Personal information
- Born: Павло Володимирович Ельянов 10 May 1983 (age 43) Kharkiv, Ukrainian SSR, Soviet Union
- Spouse: Olena Dvoretska ​(m. 2009)​

Chess career
- Country: Ukraine
- Title: Grandmaster (2001)
- FIDE rating: 2664 (July 2026)
- Peak rating: 2765 (March 2016)
- Ranking: No. 53 (July 2026)
- Peak ranking: No. 6 (September 2010)

= Pavel Eljanov =

Ukrainian chess grandmaster (born 1983)

Pavel Volodymyrovych Eljanov (Павло Володимирович Ельянов; born 10 May 1983) is a Ukrainian chess grandmaster. He has won two team gold medals and one individual silver medal at the Chess Olympiads.

He acted as a second for Boris Gelfand in the World Chess Championship 2007, Candidates Matches 2011 and World Chess Championship 2012, for Magnus Carlsen in the World Chess Championship 2013, and for Mariya Muzychuk in the Women's World Chess Championship 2016.

==Career==
In 1999, he was a member of the Ukrainian national youth team, which won the Under-16 Chess Olympiad in Artek, Ukraine. In 2007 Eljanov won the B group of the Corus Chess Tournament in Wijk aan Zee, the Netherlands with a score of 9/13 points. This result enabled him to qualify for the category 20 tournament Corus A group of 2008. In the latter he scored 5/13 points.

He won the 2009 Bosna Chess Tournament (pl), a six-player double round-robin tournament in Sarajevo, with a score of 7/10 points. In the same year, Eljanov played in the GM Rapid event of the Richard Riordan Chess Festival at the 18th Maccabiah Games.

In May 2010, he won the Astrakhan stage of FIDE Grand Prix 2008–2010 scoring 8/13. In August 2010, he won the Politiken Cup in Copenhagen. In the September 2010 FIDE World Rankings Eljanov had a rating of 2761, making him number 1 in Ukraine and number 6 in the world.

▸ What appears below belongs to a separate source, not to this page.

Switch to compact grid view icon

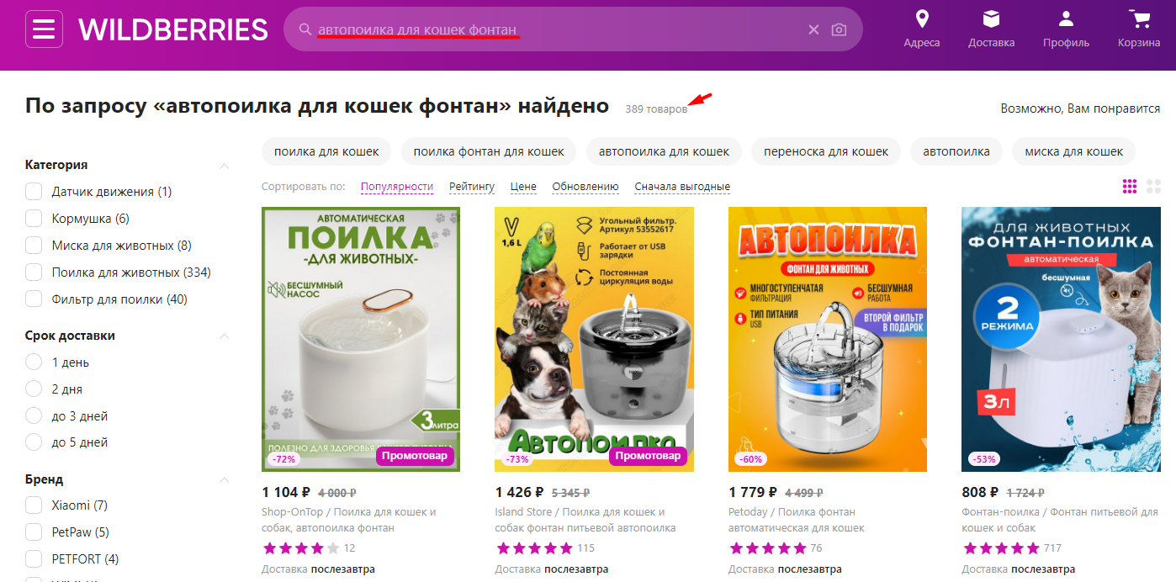(x=1130, y=186)

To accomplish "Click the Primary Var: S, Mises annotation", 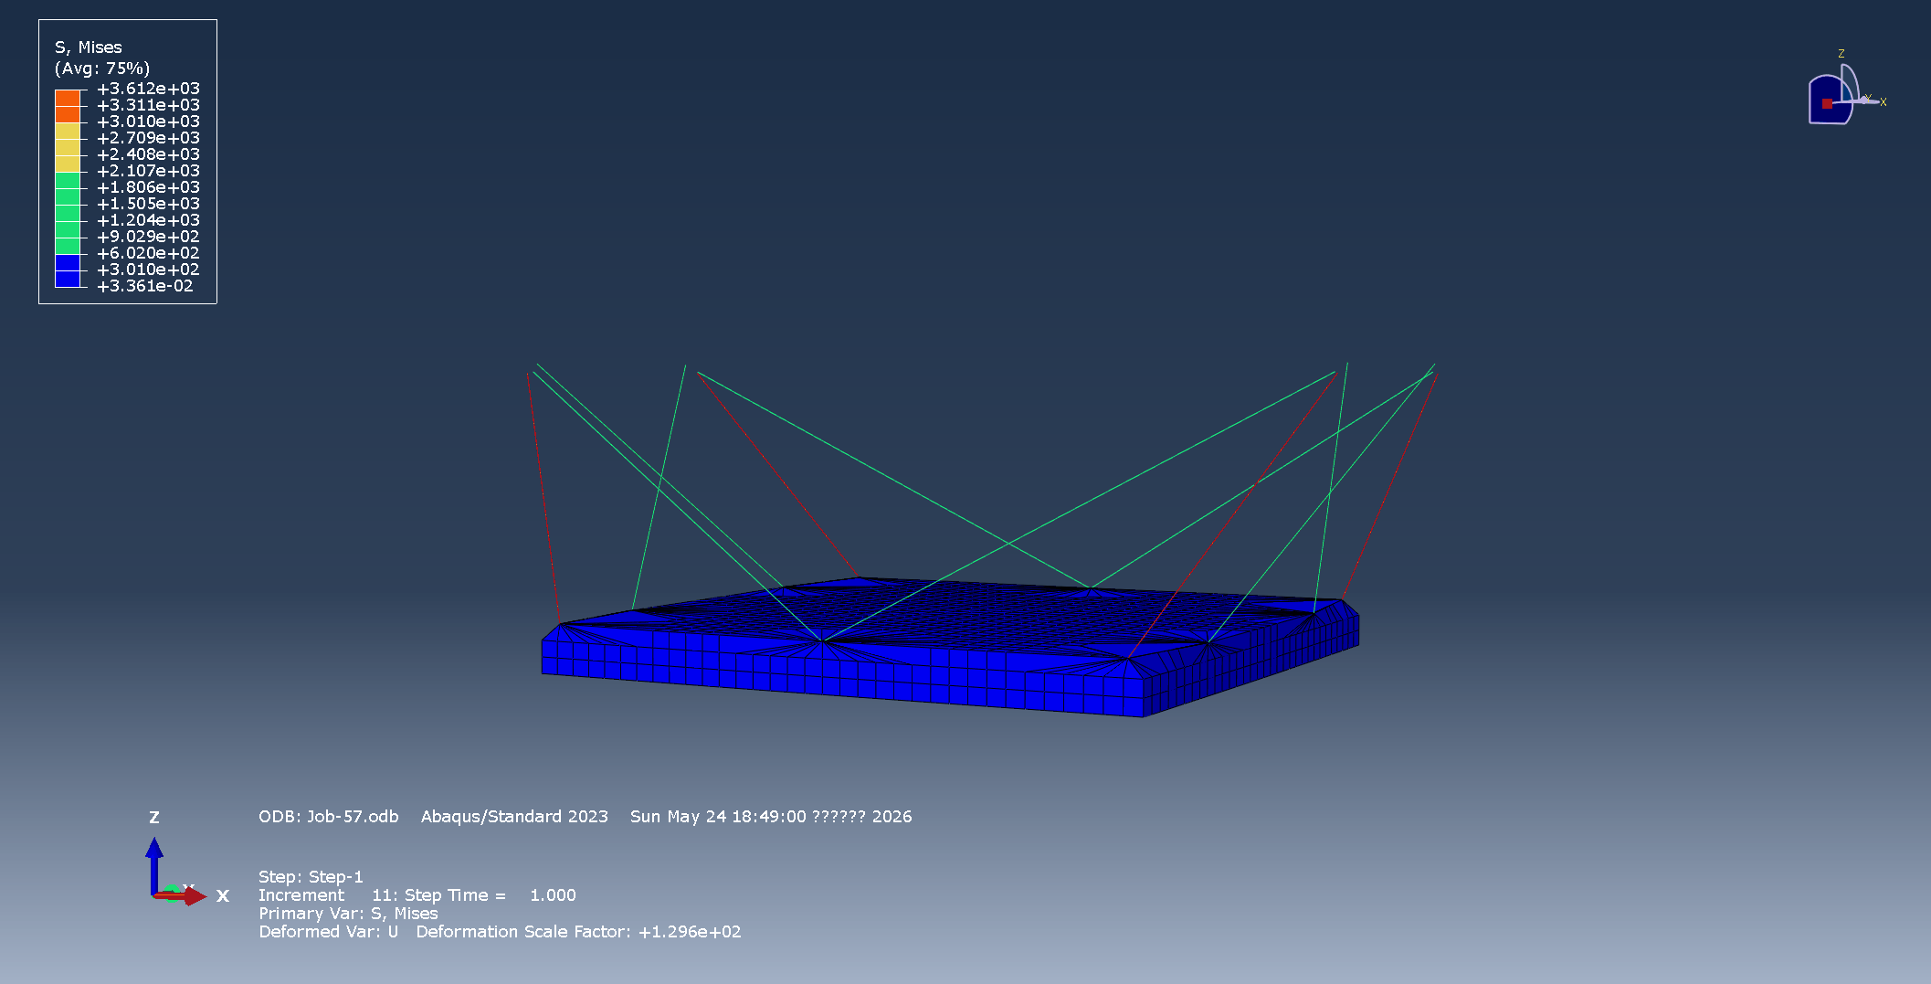I will point(348,914).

In February 2012, he tied for 1st–3rd with Mateusz Bartel and Anton Korobov in the 11th Aeroflot Open. In February 2013, Eljanov took first place on tiebreak in the strong Reykjavik Open. Later that year, in September, he won the 14th Anatoly Karpov International Tournament (pl), a category 18 round-robin event in Poikovsky, Russia. In the following month he won another strong open tournament, the Chigorin Memorial.

In April 2014, he won the B tournament of the Gashimov Memorial in Şəmkir, Azerbaijan. In the FIDE World Cup 2015, Eljanov defeated Rinat Jumabayev, Alexander Ipatov, Alexander Grischuk, Dmitry Jakovenko and Hikaru Nakamura to reach the semifinals. He was then defeated in rapid tiebreaks by the eventual winner, Sergey Karjakin. This result enabled Eljanov to qualify to play in the FIDE Grand Prix series 2017. In 2016, he won the Chess.com Isle of Man International tournament in Douglas edging out Fabiano Caruana on tiebreak after both scored 7½/9 points.

In July 2021, he won the 48th International Dortmund Schachtage Deutschland Grand Prix, scoring 6/9.

==Personal life==
His father was International Master Vladimir Eljanov. In April 2009 Eljanov married WIM Olena Dvoretska. He has a daughter born in 2011.

Eljanov graduated from the Yaroslav Mudryi National Law University.